> [作業依頼 1]: 介護保険の自己負担についての文章を、2文で要約してもらえますか。
> [作業依頼 2]: 介護保険の自己負担についての文章から、「公的介護保険ではサービスを利」で始まり「2割から3割に変わりました。」で終わる部分を抜き出してもらえますか。

> [本文]:

-.-.-

介護保険の自己負担が高額に… 上限超えたら還付申請

自己負担が増えて高額になった場合、軽減できる制度がある
自己負担が増えて高額になった場合、軽減できる制度がある

公的介護保険ではサービスを利用したときに費用の一部を自分で支払います。自己負担の割合はこれまで所得区分に応じて1~2割でしたが、8月から一部の人は3割に引き上げられました。負担が増えて高額になった場合、軽減できる制度があります。

負担割合、一部は3割に

介護保険は3年ごとに見直されています。2018年度は自立支援や要介護の重度化を防ぐ取り組みを強化したほか、利用者の負担割合を一部変更しました。年金などの収入が多い人は負担割合が2割から3割に変わりました。

-.-.-

> [提供データ]:
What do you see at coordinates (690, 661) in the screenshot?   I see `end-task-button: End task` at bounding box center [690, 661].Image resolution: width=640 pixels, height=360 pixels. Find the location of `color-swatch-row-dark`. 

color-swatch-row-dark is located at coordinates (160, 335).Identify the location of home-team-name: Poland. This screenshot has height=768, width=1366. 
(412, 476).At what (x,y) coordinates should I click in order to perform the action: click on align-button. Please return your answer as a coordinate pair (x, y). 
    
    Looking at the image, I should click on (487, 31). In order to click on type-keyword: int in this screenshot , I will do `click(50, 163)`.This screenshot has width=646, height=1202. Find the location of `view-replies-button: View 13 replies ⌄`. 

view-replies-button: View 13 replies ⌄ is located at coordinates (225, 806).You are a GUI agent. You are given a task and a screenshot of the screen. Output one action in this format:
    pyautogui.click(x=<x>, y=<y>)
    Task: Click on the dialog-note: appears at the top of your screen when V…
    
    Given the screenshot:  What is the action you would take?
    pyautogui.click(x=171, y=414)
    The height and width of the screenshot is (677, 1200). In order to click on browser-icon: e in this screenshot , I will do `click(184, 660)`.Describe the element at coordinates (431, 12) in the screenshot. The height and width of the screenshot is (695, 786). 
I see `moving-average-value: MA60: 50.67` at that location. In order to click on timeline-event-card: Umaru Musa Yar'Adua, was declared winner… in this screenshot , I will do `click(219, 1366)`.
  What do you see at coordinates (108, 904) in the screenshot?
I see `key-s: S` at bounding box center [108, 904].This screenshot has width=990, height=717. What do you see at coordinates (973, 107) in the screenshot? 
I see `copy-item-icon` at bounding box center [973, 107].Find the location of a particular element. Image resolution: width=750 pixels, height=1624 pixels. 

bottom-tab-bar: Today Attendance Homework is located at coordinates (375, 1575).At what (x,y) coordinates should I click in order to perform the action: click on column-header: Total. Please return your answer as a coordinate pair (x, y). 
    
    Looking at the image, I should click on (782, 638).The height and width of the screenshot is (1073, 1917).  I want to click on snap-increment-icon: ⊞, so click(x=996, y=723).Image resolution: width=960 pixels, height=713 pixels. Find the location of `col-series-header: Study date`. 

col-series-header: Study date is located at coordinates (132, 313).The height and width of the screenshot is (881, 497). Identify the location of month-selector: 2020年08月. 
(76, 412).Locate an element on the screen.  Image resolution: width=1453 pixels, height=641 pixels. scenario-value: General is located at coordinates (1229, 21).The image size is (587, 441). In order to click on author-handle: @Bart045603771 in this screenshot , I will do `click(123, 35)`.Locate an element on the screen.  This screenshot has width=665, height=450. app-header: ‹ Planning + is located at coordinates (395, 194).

-.-.-

> [作業結果 1]: 公的介護保険の自己負担割合は、これまで所得区分に応じて1~2割でした。2018年度の見直しで年金などの収入が多い一部の人は8月から3割に引き上げられましたが、負担が高額になった場合には軽減できる制度があります。

> [作業結果 2]:
公的介護保険ではサービスを利用したときに費用の一部を自分で支払います。自己負担の割合はこれまで所得区分に応じて1~2割でしたが、8月から一部の人は3割に引き上げられました。負担が増えて高額になった場合、軽減できる制度があります。

負担割合、一部は3割に

介護保険は3年ごとに見直されています。2018年度は自立支援や要介護の重度化を防ぐ取り組みを強化したほか、利用者の負担割合を一部変更しました。年金などの収入が多い人は負担割合が2割から3割に変わりました。